#### TASK OBJECTIVE
What is the number of lines in the data that include the string "Switch"? Give it by itself.

BEGIN SOURCE DATA

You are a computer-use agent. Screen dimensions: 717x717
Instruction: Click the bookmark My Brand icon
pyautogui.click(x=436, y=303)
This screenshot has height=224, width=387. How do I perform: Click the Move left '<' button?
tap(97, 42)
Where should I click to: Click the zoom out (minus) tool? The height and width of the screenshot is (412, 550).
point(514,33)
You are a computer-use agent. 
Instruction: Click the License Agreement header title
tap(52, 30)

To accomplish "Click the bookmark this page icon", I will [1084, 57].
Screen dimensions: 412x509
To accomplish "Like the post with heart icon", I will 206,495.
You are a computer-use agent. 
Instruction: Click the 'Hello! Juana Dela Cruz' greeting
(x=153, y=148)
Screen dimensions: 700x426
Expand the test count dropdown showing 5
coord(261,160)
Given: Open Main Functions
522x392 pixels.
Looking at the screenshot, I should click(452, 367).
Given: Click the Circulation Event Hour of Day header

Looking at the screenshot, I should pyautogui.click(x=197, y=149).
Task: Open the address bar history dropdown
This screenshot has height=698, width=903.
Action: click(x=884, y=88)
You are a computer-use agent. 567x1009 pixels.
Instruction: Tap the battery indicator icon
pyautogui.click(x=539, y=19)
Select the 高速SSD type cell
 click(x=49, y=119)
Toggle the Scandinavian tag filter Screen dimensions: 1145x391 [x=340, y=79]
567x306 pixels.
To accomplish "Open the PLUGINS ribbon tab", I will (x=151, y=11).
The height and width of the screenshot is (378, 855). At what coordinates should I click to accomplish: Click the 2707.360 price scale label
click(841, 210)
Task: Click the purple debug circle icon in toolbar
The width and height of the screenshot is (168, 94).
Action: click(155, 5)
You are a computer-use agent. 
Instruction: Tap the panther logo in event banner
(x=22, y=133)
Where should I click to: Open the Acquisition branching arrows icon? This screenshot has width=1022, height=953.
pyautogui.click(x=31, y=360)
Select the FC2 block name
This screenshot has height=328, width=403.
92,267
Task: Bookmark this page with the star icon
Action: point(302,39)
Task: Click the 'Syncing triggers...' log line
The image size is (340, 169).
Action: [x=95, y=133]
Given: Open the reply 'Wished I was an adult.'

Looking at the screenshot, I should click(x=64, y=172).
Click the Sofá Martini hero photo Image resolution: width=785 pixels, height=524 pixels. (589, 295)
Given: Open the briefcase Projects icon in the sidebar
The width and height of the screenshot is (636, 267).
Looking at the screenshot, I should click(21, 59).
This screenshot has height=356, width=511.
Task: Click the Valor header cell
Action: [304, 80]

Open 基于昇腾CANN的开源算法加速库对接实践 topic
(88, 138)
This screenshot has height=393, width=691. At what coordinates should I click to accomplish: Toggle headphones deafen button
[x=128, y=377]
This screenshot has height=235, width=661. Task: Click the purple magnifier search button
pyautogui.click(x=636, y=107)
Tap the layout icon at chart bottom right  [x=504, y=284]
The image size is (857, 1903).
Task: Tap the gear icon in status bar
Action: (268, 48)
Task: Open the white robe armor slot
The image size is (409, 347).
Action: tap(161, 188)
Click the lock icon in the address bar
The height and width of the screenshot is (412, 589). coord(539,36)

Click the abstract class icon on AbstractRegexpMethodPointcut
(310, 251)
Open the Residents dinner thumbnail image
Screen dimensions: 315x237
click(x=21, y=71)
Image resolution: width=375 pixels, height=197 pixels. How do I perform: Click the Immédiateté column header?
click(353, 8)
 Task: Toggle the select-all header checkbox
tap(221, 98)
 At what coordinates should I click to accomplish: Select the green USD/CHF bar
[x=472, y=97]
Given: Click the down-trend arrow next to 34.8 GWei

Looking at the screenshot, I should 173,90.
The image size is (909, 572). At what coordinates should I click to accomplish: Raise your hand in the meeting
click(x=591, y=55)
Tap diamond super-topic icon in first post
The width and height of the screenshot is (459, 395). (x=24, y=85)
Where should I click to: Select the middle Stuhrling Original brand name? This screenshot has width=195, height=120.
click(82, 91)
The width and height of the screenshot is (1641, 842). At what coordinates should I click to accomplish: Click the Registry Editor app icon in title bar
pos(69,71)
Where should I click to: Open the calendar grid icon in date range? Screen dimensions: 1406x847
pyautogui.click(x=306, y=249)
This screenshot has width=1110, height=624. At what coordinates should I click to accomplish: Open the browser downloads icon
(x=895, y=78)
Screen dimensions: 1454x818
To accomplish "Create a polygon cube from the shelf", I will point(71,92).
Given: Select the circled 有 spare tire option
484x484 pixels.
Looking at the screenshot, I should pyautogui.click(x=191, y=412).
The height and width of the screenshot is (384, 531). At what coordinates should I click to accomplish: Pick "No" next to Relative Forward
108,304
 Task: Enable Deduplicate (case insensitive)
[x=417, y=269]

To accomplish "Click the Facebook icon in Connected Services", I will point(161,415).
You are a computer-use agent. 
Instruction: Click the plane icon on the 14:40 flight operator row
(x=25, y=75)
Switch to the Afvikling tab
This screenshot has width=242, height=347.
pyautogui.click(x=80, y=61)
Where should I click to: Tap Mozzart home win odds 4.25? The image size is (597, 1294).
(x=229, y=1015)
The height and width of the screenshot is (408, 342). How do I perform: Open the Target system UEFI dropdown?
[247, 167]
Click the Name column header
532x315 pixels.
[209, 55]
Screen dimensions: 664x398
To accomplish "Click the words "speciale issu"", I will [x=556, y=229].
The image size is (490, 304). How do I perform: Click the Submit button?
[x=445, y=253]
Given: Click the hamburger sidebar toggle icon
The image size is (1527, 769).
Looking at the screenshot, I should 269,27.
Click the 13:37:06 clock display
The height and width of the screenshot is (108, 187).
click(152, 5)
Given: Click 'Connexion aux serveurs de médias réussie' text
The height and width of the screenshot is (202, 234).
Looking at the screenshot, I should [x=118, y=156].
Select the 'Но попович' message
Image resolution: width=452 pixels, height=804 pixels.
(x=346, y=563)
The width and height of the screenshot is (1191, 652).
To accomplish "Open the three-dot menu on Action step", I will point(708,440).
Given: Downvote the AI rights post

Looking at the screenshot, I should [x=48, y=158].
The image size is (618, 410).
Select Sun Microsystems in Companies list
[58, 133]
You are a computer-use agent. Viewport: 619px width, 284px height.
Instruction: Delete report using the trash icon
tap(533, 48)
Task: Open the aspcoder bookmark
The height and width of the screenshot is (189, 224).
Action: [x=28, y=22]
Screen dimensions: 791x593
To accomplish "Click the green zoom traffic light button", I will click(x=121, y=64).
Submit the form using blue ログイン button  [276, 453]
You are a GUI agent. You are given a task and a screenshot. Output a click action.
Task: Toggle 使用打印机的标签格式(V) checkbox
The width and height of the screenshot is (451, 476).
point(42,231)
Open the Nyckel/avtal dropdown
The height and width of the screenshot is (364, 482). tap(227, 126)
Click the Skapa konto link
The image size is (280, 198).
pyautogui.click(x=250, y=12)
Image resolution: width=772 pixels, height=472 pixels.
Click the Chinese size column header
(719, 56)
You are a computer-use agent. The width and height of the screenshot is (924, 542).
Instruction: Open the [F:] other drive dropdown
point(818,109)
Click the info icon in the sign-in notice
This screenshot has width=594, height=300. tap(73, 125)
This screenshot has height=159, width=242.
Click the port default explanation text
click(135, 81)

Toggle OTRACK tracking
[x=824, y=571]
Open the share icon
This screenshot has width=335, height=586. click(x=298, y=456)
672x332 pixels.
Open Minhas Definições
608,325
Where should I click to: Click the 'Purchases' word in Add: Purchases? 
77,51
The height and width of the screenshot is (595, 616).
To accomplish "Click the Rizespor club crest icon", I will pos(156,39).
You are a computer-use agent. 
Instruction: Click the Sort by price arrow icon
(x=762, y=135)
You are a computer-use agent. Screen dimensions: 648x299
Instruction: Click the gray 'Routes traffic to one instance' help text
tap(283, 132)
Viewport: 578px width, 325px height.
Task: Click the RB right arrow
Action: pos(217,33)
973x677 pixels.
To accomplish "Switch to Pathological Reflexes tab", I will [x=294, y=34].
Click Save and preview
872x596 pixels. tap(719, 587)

END SOURCE DATA

#### TASK OUTPUT
2